Data entries
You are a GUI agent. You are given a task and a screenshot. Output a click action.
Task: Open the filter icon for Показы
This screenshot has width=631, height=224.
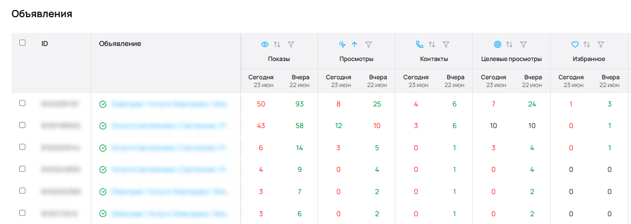291,44
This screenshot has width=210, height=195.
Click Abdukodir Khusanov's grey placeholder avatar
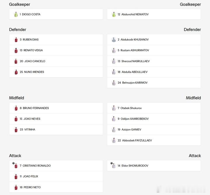pyautogui.click(x=114, y=40)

◆ EXERCISE INSTRUCTIONS ◆
What belongs in the answer is each line above, reproduced exactly, and no picture.

◆ PROBLEM SOLUTION ◆
You are a GUI agent. You are given a task and a screenshot. Output a click action.
Task: Open the filter icon for Показы
This screenshot has width=631, height=224.
291,44
This screenshot has width=210, height=195.
Click Abdukodir Khusanov's grey placeholder avatar
pyautogui.click(x=114, y=40)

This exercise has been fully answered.